Ctni-43. a phase 1/2 study of low dose fractionated radiation therapy as a chemopotentiator of salvage temozolomide for high-grade glioma

Abstract Cell-survival curves demonstrate low-dose radiation hypersensitivity, with steepest cell kill at 0.3-0.5 Gy/fx. This phase 1/2 study assessed the safety/efficacy of low-dose fractionated radiotherapy (LDFRT) as a chemopotentiator of TMZ in recurrent glioblastoma or anaplastic astrocytoma (AA) patients. Patients with recurrent glioblastoma/AA following standard-of-care therapy, > 12 months from prior RT and >2 months from prior TMZ were eligible for 0.5 Gy RT twice daily x10 fractions with concurrent TMZ (150-200 mg/m2), both delivered in 5 days of a 28-day cycle up to 6 cycles, followed by 6 cycles of adjuvant TMZ. In phase 1, hematologic toxicity was assessed 1 month after initiating therapy. Brain MRIs were obtained every 2 months, or monthly when concerned for progression (defined by RANO criteria). Pseudoprogression consisted of MRI changes irrespective of clinical deterioration/steroid use that stabilized/reversed without oncologic intervention. The primary endpoint, 1-year overall survival (OS), would be considered for future investigation with a lower bound of 80% CI > 28%, chosen from historical data. Secondary endpoints included rates of pseudoprogression and hematologic toxicity. 31 patients were enrolled/analyzed. Grade 3-4 acute hematologic toxicity was observed in 8(27%) patients. Median follow-up was 9.5(range:0.1-66.3) months. Median OS was 9.6(95%CI 7.0-15.4) months. 1-year OS was 34.5%(95%CI 20.9%-57.0%; lower bound of 80%CI = 24.8%). 77% of patients experienced pseudoprogression, with a median time from start of LDFRT of 1.9(95%CI 1.7-4.4) months and median duration of 3.6(95%CI 1.6-Not estimable) months.
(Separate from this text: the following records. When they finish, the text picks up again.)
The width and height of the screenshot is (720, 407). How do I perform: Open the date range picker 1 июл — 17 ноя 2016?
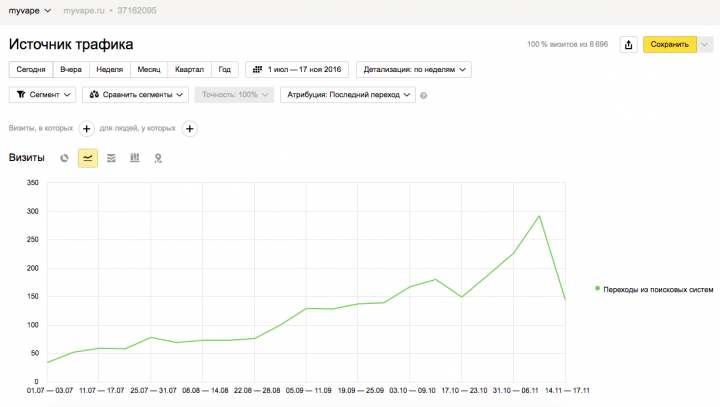point(297,69)
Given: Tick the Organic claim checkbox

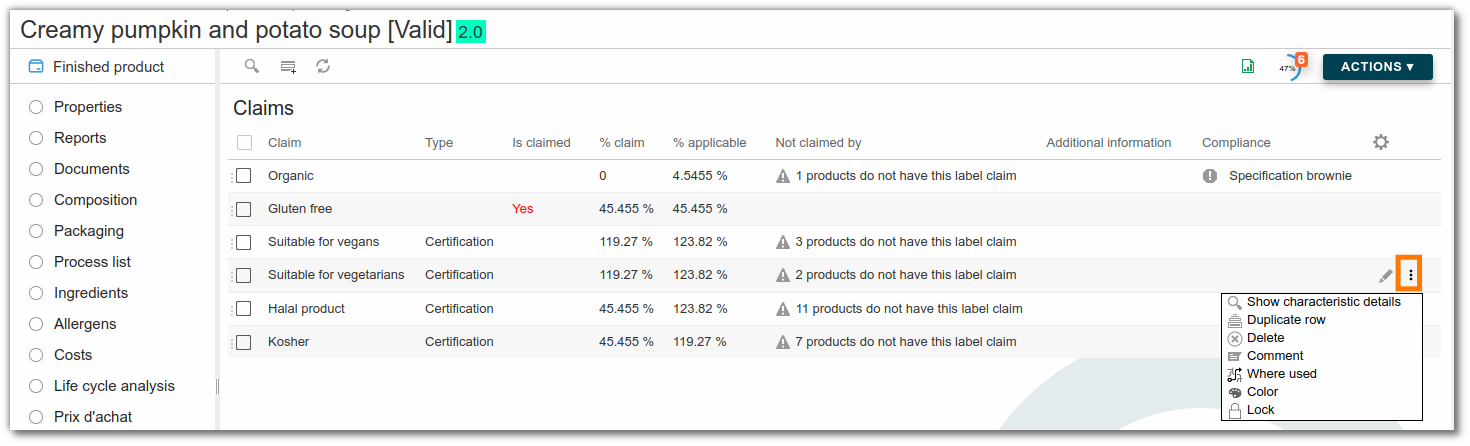Looking at the screenshot, I should coord(244,176).
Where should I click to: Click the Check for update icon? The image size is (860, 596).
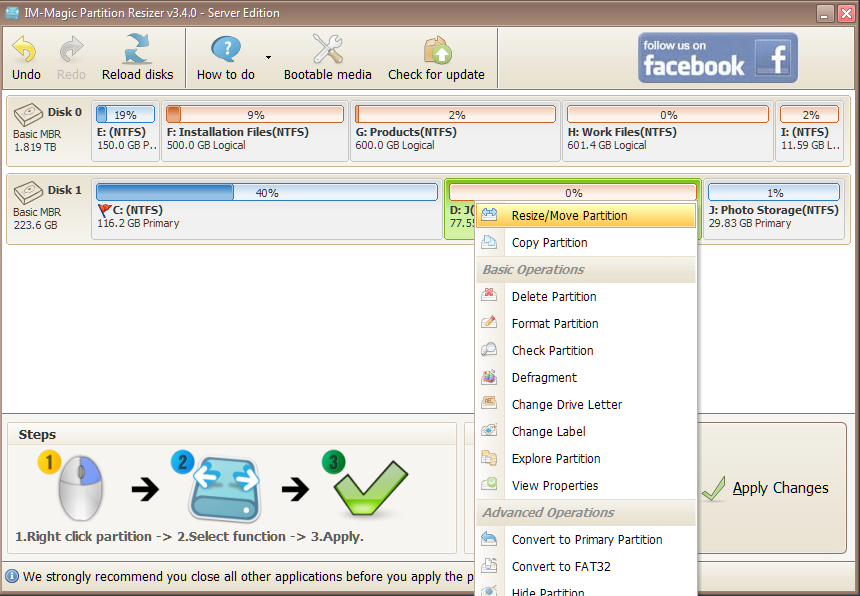(x=436, y=50)
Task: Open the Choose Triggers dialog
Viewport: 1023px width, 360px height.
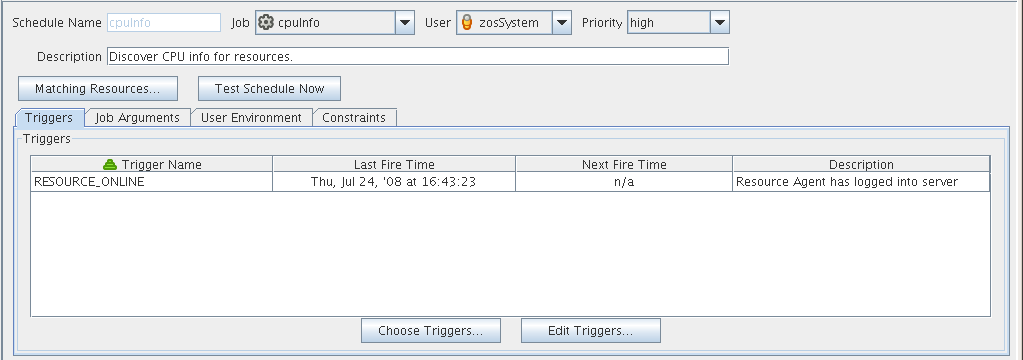Action: (431, 331)
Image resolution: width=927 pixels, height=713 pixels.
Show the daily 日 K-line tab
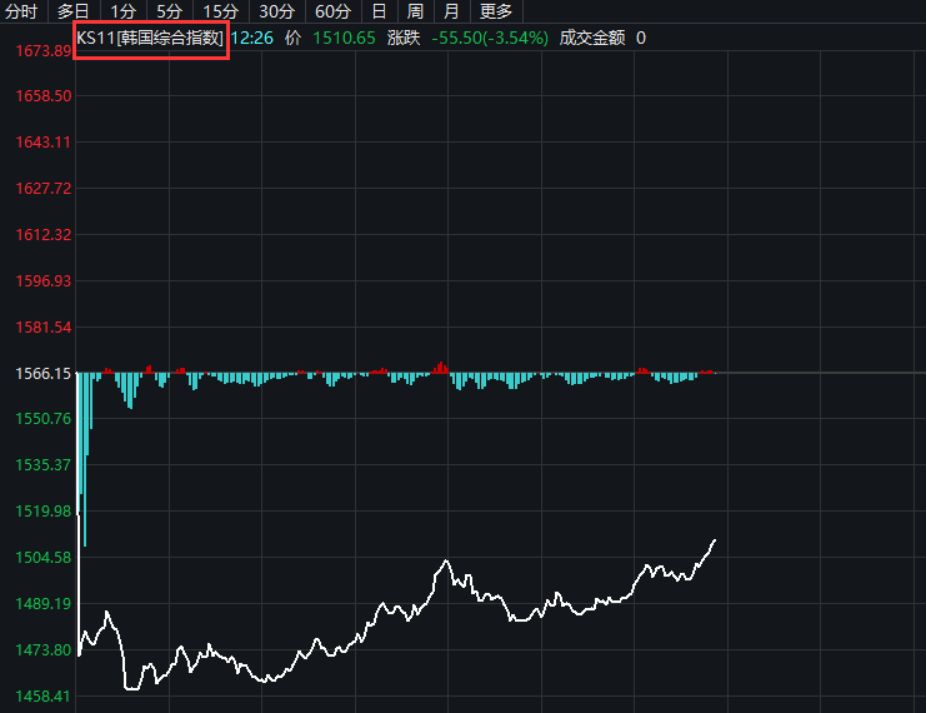click(379, 12)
Patients with pseudoprogression had improved OS vs. those without (N = 6; median 10.6 vs 3.9 months, HR = .12[95%CI .03-.40];P < .01). LDFRT for recurrent glioblastoma/AA was safe. High pseudoprogression rates were observed at low RT doses, with improved OS amongst patients with pseudoprogression. LDFRT with TMZ may elicit low-dose RT hypersensitivity in patients with glioblastoma/AA. Further study is needed to optimally apply this radiobiological property to improve clinical outcomes.